In [1]:
import os, warnings
from pynq import PL
from pynq import Overlay
from pynq import allocate
import numpy as np
from AMCCNN import AMCCNN
import scipy.io
import pickle
import matplotlib.pyplot as plt
import matplotlib.ticker as mtick

In [2]:
ol = Overlay("amc_dma_rfsoc.bit")
dma = ol.axi_dma_0
amc = ol.amc_cnn_0
testset_file = 'AMC_dataset_demo.pkl'
X = pickle.load(open(testset_file, 'rb'), encoding='latin')
from AMCWidget import AMCWidget
amc_widget=AMCWidget(X, amc, dma)

# Streaming-CNN FPGA Architecture for Communications-based Applications
----
This demonstration will present a modulation classification application for wireless communications modulation schemes running on a **AMD-Xilinx RFSoC 2x2 development board**.

## Modulation Classification
This demo intends to showcase the proposed streaming-CNN architecture running on an RFSoC 2x2 development board.
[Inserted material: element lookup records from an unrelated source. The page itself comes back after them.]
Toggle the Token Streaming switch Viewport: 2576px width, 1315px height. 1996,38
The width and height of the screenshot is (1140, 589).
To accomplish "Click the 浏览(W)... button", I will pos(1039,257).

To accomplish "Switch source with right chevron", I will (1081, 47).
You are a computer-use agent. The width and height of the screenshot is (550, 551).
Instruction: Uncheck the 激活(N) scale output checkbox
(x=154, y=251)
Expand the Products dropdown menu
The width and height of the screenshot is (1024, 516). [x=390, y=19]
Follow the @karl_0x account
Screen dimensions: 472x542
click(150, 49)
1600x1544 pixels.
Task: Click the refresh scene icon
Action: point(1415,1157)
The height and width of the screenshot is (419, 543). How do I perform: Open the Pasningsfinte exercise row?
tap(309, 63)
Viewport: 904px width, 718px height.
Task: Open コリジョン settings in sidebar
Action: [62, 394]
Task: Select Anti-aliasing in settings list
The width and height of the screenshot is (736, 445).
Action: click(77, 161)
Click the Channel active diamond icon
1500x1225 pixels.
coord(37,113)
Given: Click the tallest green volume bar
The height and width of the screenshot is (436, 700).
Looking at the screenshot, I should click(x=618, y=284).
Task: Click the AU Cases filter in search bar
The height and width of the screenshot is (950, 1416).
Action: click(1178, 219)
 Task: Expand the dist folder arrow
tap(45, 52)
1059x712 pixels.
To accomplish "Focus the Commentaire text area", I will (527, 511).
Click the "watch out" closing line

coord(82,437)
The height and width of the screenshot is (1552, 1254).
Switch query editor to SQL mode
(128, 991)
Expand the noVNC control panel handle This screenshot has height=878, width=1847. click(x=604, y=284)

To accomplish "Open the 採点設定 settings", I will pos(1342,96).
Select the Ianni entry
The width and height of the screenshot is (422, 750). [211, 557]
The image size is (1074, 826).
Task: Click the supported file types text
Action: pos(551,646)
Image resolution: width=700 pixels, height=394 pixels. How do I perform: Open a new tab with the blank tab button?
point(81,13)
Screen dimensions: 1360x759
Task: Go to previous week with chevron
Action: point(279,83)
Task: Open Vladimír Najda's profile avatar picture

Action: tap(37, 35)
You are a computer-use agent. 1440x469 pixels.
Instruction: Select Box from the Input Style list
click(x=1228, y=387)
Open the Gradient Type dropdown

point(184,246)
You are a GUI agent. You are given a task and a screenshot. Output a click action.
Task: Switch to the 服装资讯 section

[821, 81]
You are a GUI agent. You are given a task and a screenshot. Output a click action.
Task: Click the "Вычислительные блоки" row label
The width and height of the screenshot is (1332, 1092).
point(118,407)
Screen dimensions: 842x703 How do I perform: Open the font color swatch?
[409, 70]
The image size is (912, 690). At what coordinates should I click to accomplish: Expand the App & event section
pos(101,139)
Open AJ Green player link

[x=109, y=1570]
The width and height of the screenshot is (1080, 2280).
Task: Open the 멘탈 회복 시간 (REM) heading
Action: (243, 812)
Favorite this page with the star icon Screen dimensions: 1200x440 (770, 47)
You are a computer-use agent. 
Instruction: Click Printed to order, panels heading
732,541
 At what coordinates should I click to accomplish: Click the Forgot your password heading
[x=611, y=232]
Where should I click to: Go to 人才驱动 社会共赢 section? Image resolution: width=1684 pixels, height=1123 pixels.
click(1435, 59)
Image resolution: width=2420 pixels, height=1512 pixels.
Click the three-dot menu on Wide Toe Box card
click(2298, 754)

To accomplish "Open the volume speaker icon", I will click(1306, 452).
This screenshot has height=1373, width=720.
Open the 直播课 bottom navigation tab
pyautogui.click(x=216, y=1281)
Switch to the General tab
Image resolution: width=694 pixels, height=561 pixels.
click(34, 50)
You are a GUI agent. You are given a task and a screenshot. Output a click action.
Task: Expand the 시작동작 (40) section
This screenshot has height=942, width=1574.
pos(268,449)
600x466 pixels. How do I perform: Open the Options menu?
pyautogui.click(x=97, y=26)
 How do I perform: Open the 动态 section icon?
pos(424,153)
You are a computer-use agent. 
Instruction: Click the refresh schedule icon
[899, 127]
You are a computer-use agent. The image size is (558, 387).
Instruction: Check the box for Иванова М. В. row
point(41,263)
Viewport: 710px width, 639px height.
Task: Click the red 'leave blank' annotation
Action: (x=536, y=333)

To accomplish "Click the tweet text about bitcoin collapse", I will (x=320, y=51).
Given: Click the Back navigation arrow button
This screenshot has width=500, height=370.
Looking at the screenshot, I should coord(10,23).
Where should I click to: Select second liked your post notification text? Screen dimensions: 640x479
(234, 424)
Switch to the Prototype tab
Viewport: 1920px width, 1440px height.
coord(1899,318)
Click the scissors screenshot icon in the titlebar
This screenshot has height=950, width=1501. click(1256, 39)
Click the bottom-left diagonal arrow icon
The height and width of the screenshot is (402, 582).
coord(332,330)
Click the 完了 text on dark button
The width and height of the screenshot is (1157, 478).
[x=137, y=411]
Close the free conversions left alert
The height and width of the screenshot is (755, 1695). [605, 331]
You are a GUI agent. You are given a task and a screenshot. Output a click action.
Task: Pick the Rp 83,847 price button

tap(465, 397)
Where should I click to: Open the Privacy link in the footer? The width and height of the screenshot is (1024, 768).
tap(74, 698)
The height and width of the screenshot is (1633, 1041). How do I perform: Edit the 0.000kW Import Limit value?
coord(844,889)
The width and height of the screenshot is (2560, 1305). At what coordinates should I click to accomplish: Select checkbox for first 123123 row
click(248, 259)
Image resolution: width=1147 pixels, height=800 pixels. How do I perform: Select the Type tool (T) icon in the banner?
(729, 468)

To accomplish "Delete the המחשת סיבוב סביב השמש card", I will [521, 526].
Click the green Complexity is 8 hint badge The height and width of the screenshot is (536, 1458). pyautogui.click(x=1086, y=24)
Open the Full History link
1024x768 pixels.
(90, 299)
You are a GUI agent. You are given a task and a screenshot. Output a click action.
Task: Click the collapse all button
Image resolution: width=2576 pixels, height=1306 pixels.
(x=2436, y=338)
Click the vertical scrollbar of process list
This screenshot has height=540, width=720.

Currently, the IP exists on-chip with inputs transferred via AXI4-Stream from the Processing System to Programmable Logic with future aims to connect directly to RF Data Converters on the RFSoC.

**Modulation Classification** is the task of indentifying what modulation scheme a received signal has been encoded with. The possible modulation schemes are: 
* 8PSK
* BPSK
* CPFSK
* GFSK
* PAM14
* QAM16
* QAM64
* QPSK

## Neural Network Structure

![](NN.png)

----

## CNN Architecture
The CNN architecture has been built to support constant streaming inputs similar to how a classical communications pipeline is built with filters processing a stream of samples. This architecture aims to allow deep learning solutions to be inserted within an already existing communications pipeline. We assume samples from the air are constantly being received and this architecture has been built to support a stream without interruptions.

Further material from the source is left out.